The Apathy of Optical Media

Who cares about electrostatic discharge?For some reason, I've been involved in several conversations during the past couple weeks that revolved around the subject of recorded music, and how the media on which it's stored has changed. Not the vinyl to CD metamorphosis so much as the more recent move to hard-disk storage, and the even more recent trend toward solid-state media as storage capacity increases. It's a somewhat troubling development, because although the size and convenience benefits are undeniable, there's one significant disadvantage common to magnetic and chip-based media, and that's damage caused by electrostatic discharge. Optical media—CDs and DVDs—don't care about things like that.

Although the problem is more common where relative humidity is low, it's certainly possible to blast your cherished music with high voltages no matter where you live. The right combination of materials—a polyester shirt and rubber-soled shoes, for example—and bodily movement may result in the buildup of electricity with no place to go, hence the static classification. Handling an MP3 player under these conditions—disk-based or not—invites that static buildup to move, suddenly and destructively, into the very locations inhabited by the digital bits we perceive as music. I've spent considerable time looking at this sort of damage with an electron microscope, and it ain't pretty.

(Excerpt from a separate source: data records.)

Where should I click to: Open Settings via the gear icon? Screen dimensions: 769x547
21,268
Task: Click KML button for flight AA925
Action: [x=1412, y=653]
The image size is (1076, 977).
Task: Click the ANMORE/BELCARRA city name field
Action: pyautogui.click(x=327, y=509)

While a few scrambled bits may not be catastrophic in the grand scheme of things, it isn't the kind ocircumstance you'd want for your prized music archives. It's one thing when the musical selection you carry in your pocket is refreshed by frequent connections to your computer, but quite another when the only copy you have is corrupted by repeated blasts of electricity, or one big lightning-induced surge for that matter. I know several music lovers who have completely lost track of what's on those 80 GB drives in their pocket-size jukeboxes, and not every track they've collected over time is easily replaceable, if at all. While the hardcore audiophile may frown on doing things that way, the temptation to keep music collections on magnetic media—even when they're removable, and stored with care—has probably already overcome a few serious collectors here and there.

It's tough to argue the benefits of the relatively large plastic disks we call CDs, or DVDs, when everyone can plainly see the much smaller, cooler alternative. As magnetic disk and solid-state capacity increases—and with it the potential for damage, since the bits are more tightly packed—the reasons for keeping those bulky disks may become increasingly unclear. But if you're the sort of person who considers the idea of corrupted musical bits and bytes reprehensible, it may be useful to ponder the microscopic, laser-burned pits that encode the music on those shiny disks.

Those pits don't care about electrical vandalism. Just food for thought.